→ Word and element location data
»»

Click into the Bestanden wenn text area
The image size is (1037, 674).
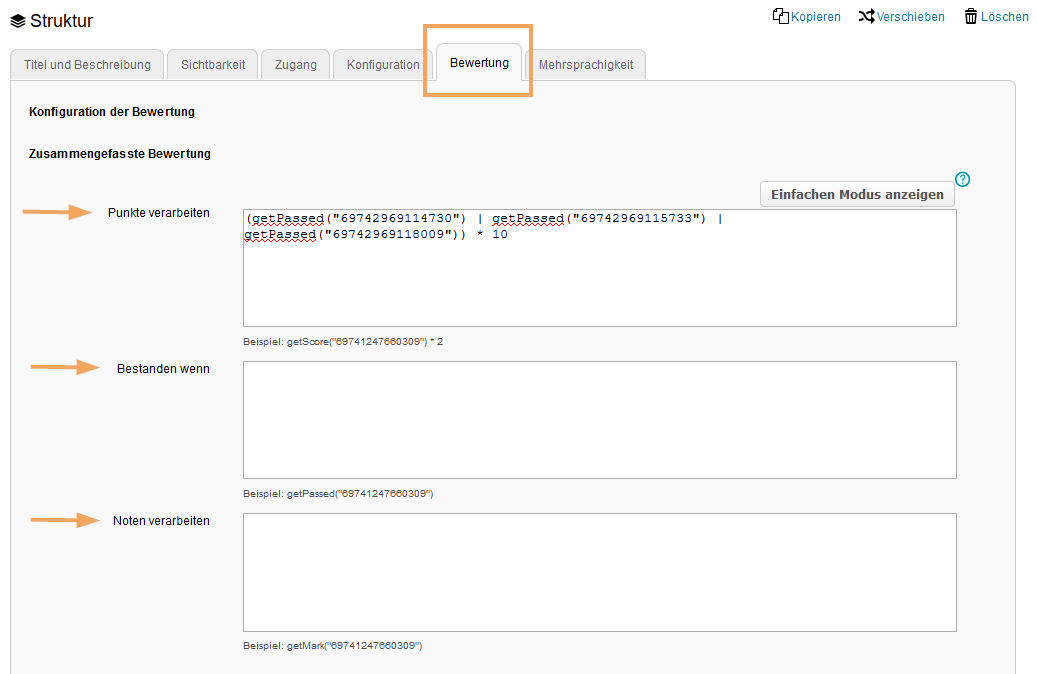(x=599, y=420)
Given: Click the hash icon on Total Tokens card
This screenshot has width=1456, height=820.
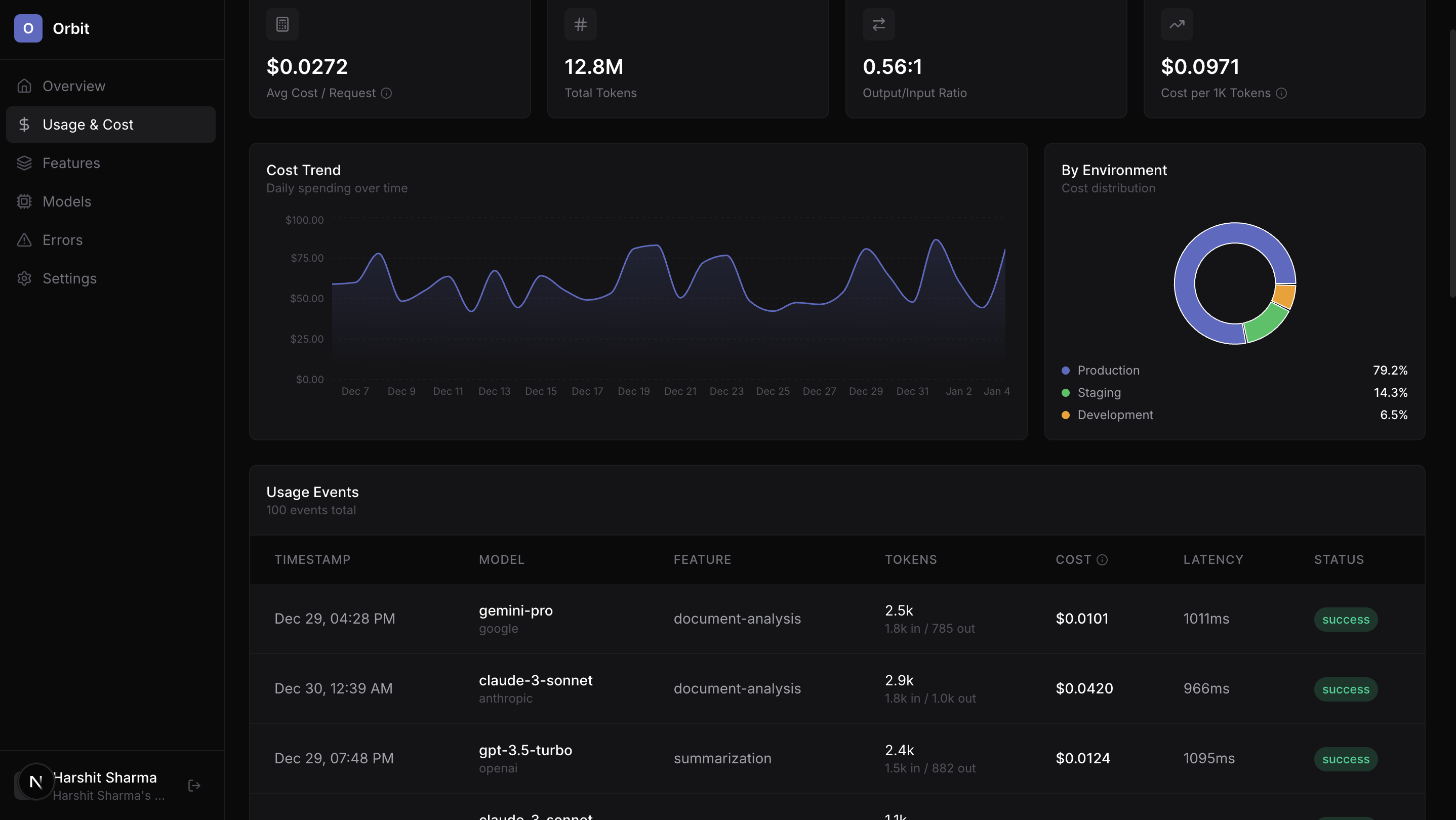Looking at the screenshot, I should [580, 24].
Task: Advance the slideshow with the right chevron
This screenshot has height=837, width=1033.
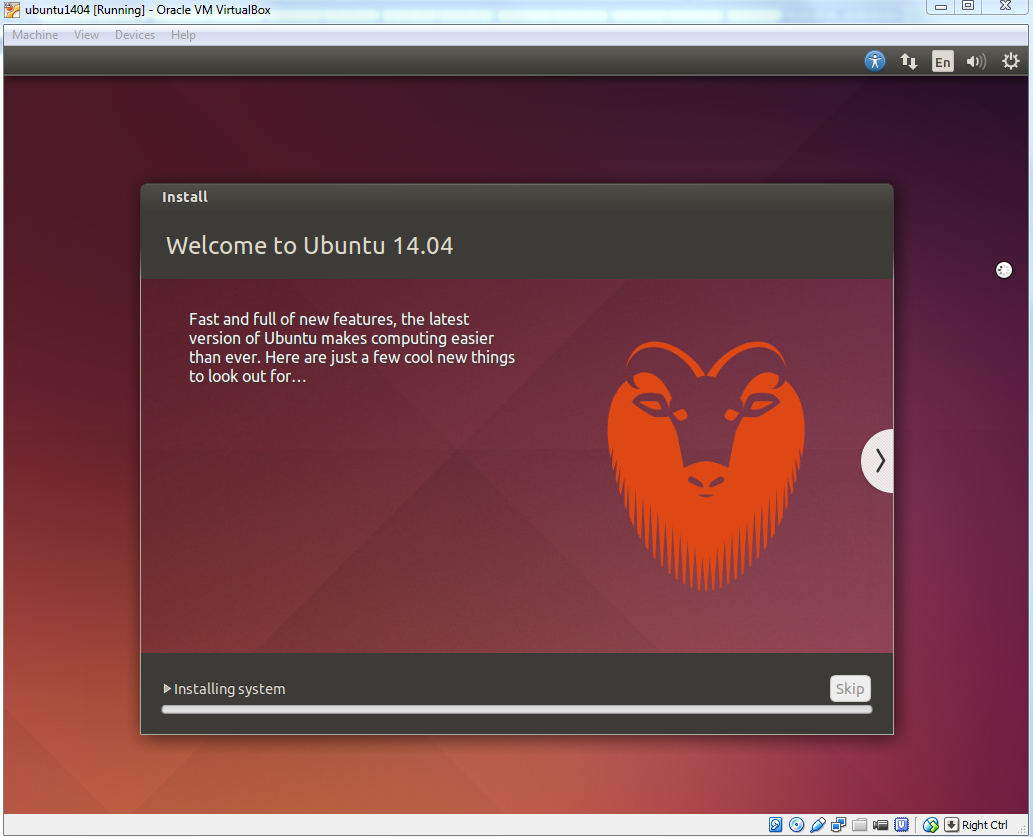Action: (879, 460)
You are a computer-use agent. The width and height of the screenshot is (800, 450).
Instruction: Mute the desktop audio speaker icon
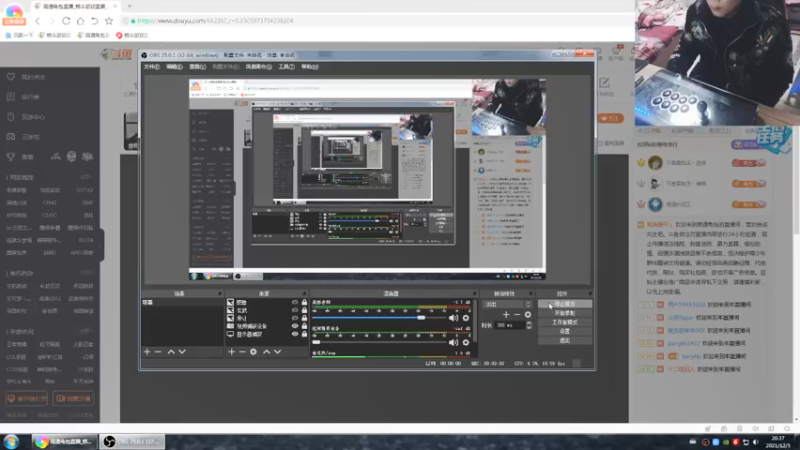coord(453,318)
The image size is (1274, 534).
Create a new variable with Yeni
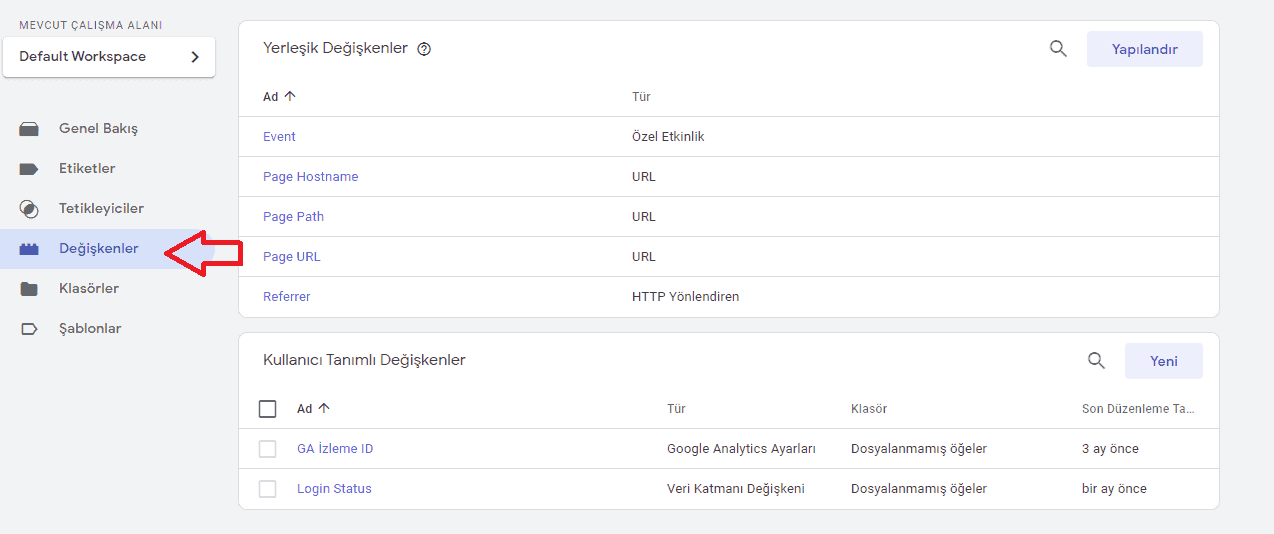point(1163,361)
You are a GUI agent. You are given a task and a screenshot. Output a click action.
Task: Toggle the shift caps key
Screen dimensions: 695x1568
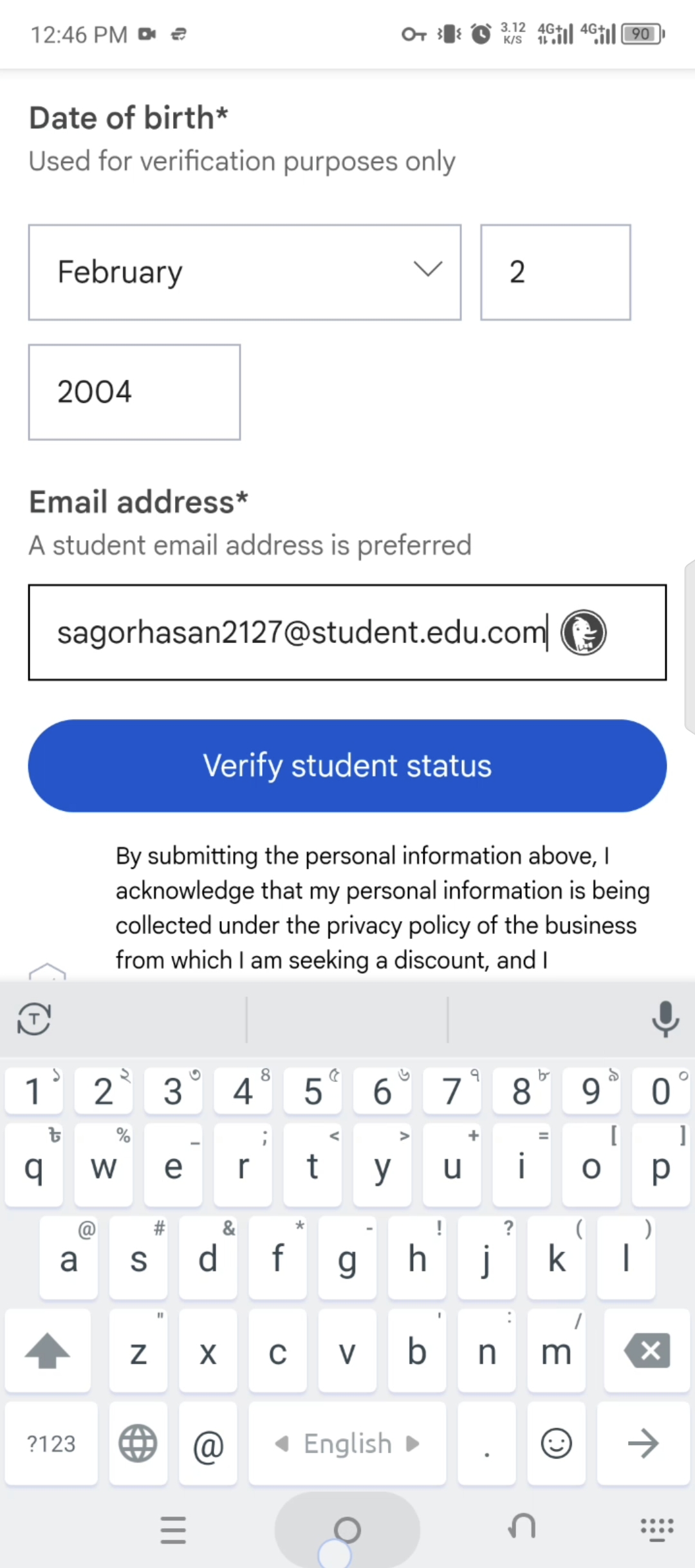click(48, 1350)
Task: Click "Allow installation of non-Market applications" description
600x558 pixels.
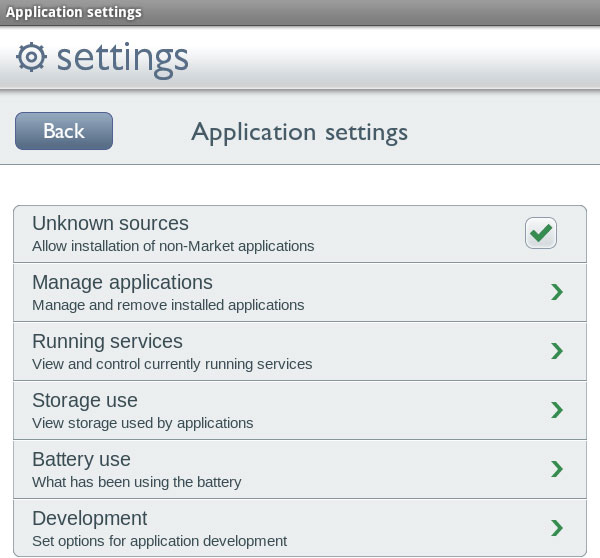Action: [x=173, y=246]
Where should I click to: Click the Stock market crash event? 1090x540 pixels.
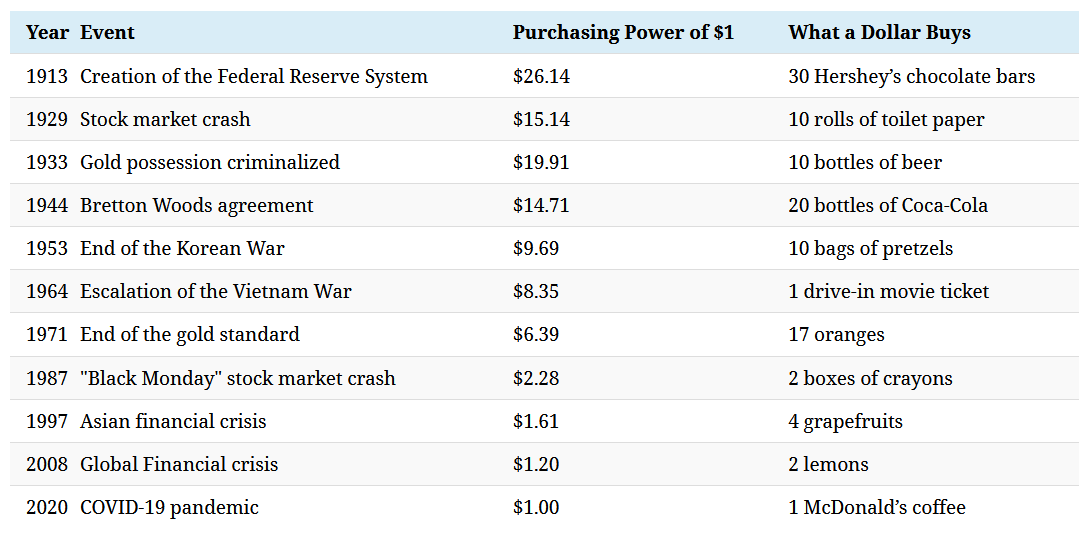(x=165, y=119)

««

→ Do this
Retype every line of the listing above word for word, leaving out the pictures.

→ Solution
Click into the Bestanden wenn text area
The image size is (1037, 674).
(x=599, y=420)
Given: Click the hash icon on Total Tokens card
This screenshot has width=1456, height=820.
Looking at the screenshot, I should [580, 24].
Task: Advance the slideshow with the right chevron
This screenshot has height=837, width=1033.
Action: (879, 460)
You are a computer-use agent. The width and height of the screenshot is (800, 450).
Instruction: Mute the desktop audio speaker icon
coord(453,318)
The image size is (1274, 534).
Create a new variable with Yeni
point(1163,361)
You are a GUI agent. You are given a task and a screenshot. Output a click action.
Task: Toggle the shift caps key
Screen dimensions: 695x1568
click(48, 1350)
Task: Click "Allow installation of non-Market applications" description
600x558 pixels.
Action: [x=173, y=246]
Where should I click to: Click the Stock market crash event? 1090x540 pixels.
(x=165, y=119)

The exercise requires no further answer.